Saved entries:
○ ○ ○

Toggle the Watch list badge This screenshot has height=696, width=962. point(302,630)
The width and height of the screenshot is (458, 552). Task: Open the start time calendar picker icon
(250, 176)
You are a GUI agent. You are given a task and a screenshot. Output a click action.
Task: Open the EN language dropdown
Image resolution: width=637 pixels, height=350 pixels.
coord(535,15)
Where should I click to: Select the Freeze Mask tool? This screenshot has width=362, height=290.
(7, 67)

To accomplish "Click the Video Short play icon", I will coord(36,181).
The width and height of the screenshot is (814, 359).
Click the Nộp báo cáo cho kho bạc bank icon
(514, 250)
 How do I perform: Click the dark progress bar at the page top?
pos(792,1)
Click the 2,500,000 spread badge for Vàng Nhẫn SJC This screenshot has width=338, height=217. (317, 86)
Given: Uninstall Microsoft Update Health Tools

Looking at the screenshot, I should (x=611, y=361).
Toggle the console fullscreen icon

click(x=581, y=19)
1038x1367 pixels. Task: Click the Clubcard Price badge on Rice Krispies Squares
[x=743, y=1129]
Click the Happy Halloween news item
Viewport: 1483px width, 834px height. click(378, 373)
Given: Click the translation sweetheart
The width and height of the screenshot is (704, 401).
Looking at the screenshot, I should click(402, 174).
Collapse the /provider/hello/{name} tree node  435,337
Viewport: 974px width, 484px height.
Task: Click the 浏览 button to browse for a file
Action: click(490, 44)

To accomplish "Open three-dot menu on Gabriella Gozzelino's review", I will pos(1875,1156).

○ ○ ○

» WORK TASK
Beginning at the line containing "Click the 2,500,000", repeat each line exactly through the last line of the entries, and include no other lines.

» ANSWER TO THE PROBLEM
Click the 2,500,000 spread badge for Vàng Nhẫn SJC This screenshot has width=338, height=217. (317, 86)
Given: Uninstall Microsoft Update Health Tools

Looking at the screenshot, I should (x=611, y=361).
Toggle the console fullscreen icon

click(x=581, y=19)
1038x1367 pixels. Task: Click the Clubcard Price badge on Rice Krispies Squares
[x=743, y=1129]
Click the Happy Halloween news item
Viewport: 1483px width, 834px height. click(378, 373)
Given: Click the translation sweetheart
The width and height of the screenshot is (704, 401).
Looking at the screenshot, I should click(402, 174).
Collapse the /provider/hello/{name} tree node  435,337
Viewport: 974px width, 484px height.
Task: Click the 浏览 button to browse for a file
Action: click(490, 44)

To accomplish "Open three-dot menu on Gabriella Gozzelino's review", I will pos(1875,1156).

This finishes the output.